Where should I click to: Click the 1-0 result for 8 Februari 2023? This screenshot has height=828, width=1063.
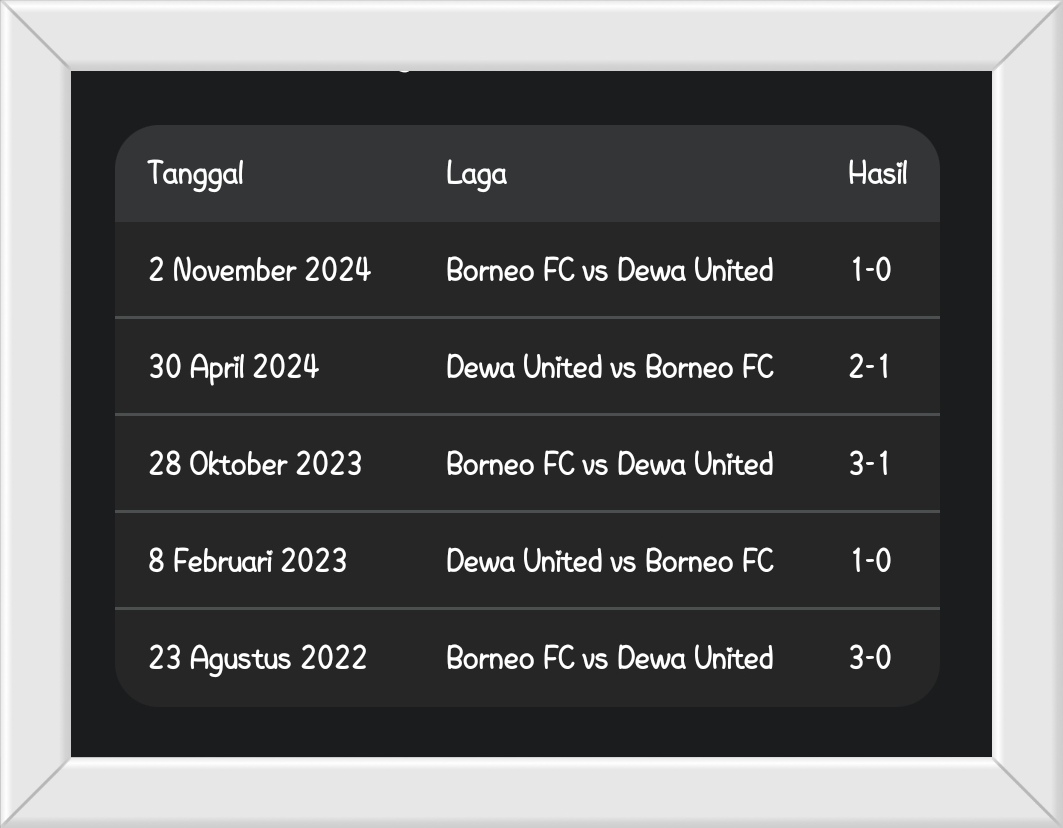[x=870, y=561]
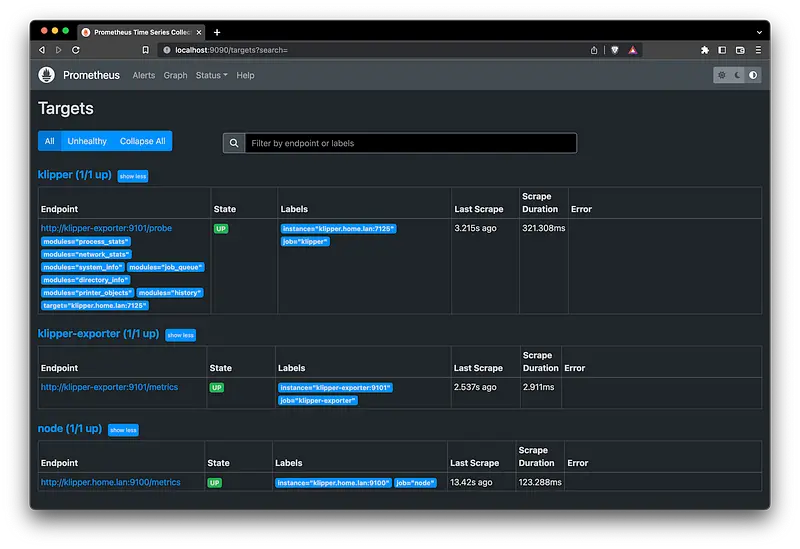Viewport: 800px width, 549px height.
Task: Select browser-preferred theme half-circle icon
Action: (753, 75)
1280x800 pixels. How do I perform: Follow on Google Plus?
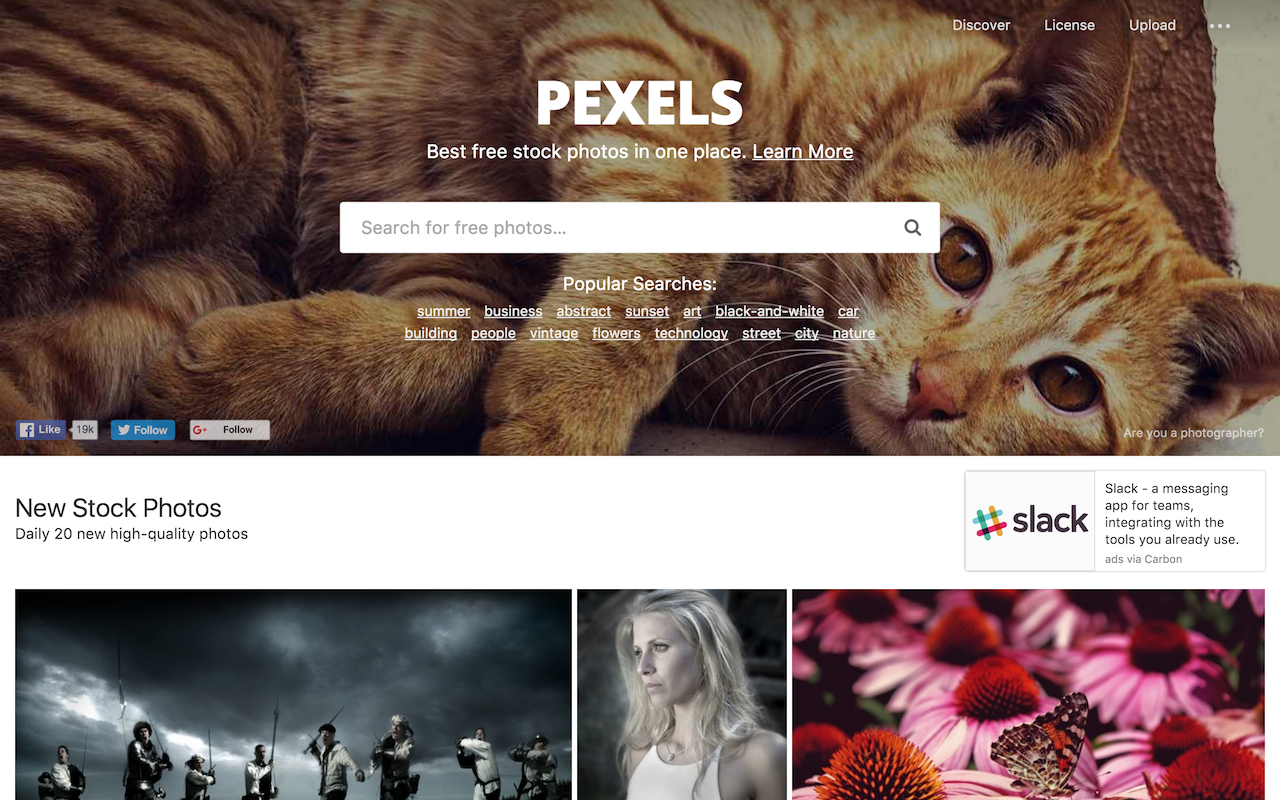(x=229, y=430)
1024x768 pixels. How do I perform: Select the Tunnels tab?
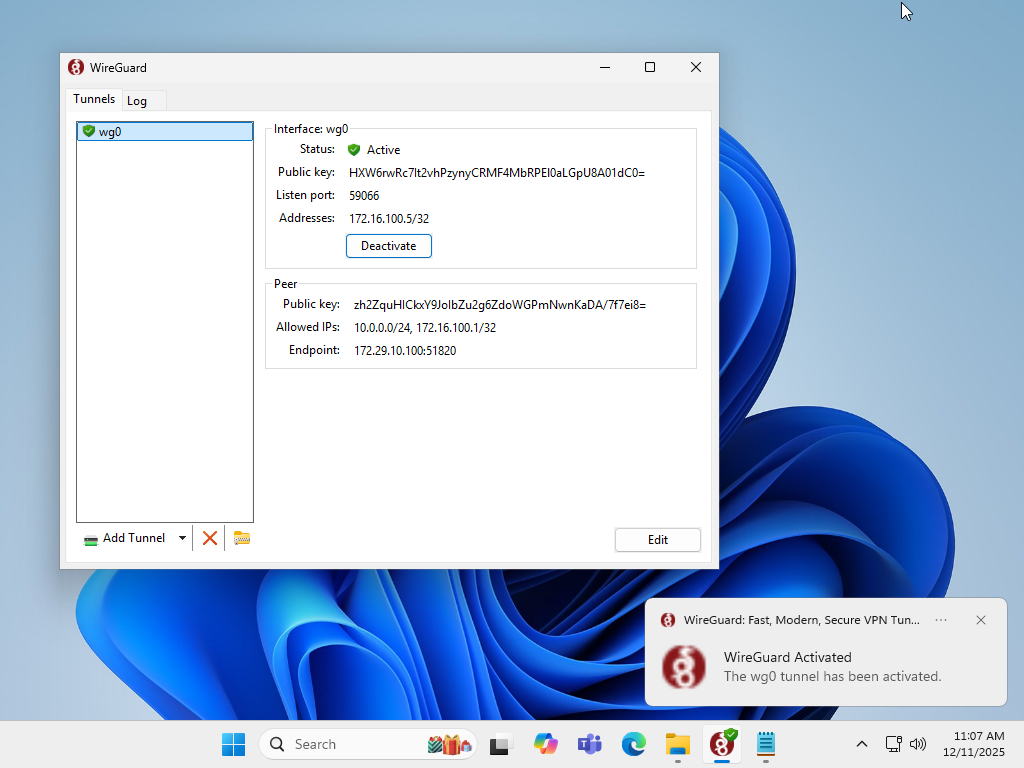(94, 100)
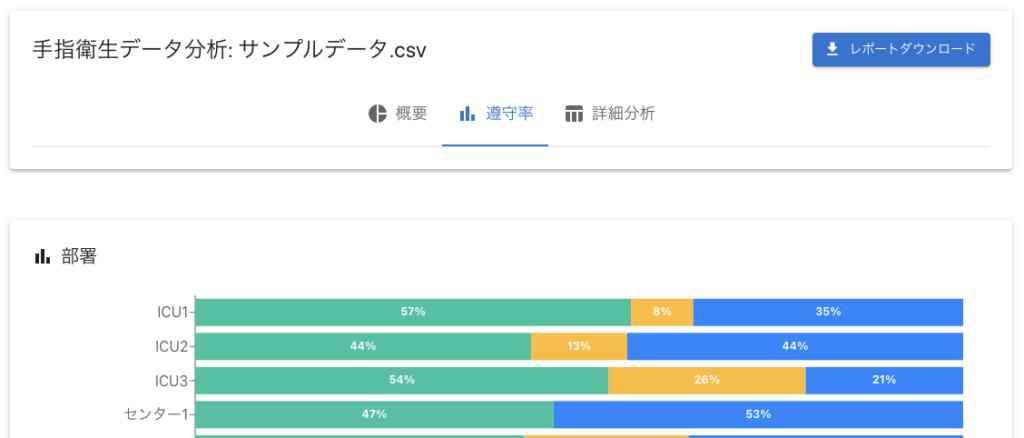This screenshot has height=438, width=1024.
Task: Select the 遵守率 tab label
Action: [x=509, y=113]
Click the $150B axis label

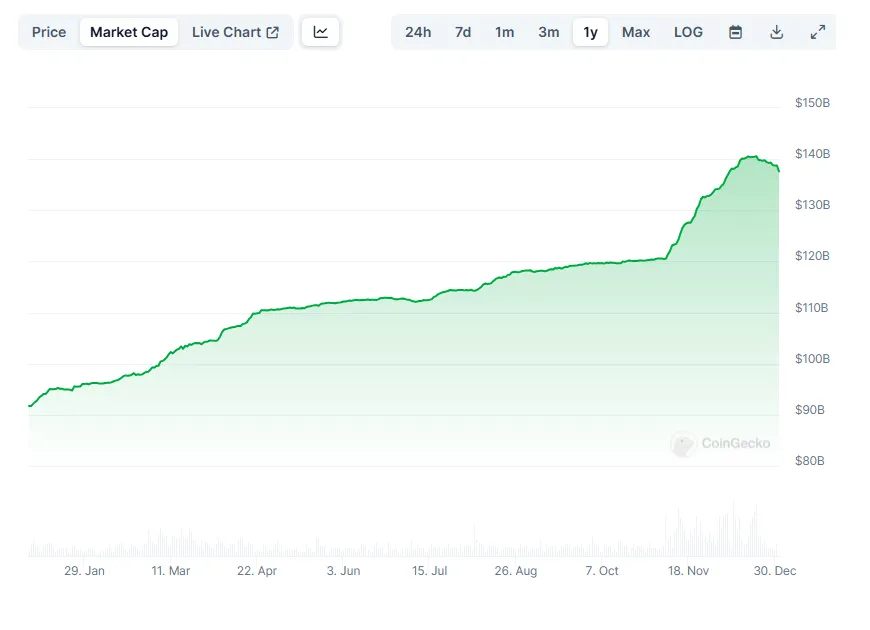click(x=810, y=102)
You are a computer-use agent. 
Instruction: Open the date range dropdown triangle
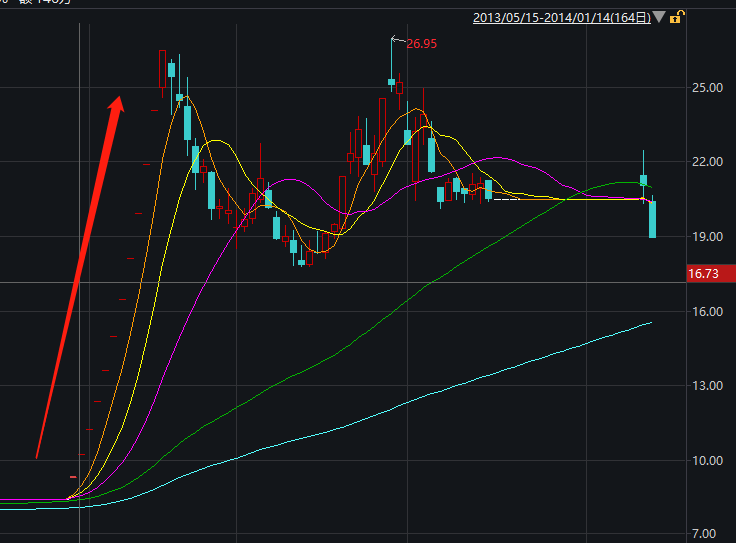[660, 17]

···

WHAT IS REQUIRED »
With pictures omitted, reproduce exactly the lines from the line containing "1024x768 pixels. How" through the end of the data above.

TASK ANSWER »
1024x768 pixels. How do I perform: Select the Tunnels tab?
(94, 100)
This screenshot has height=438, width=1024.
Task: Select the 遵守率 tab label
Action: [x=509, y=113]
Click the $150B axis label

click(x=810, y=102)
You are a computer-use agent. 
Instruction: Open the date range dropdown triangle
[660, 17]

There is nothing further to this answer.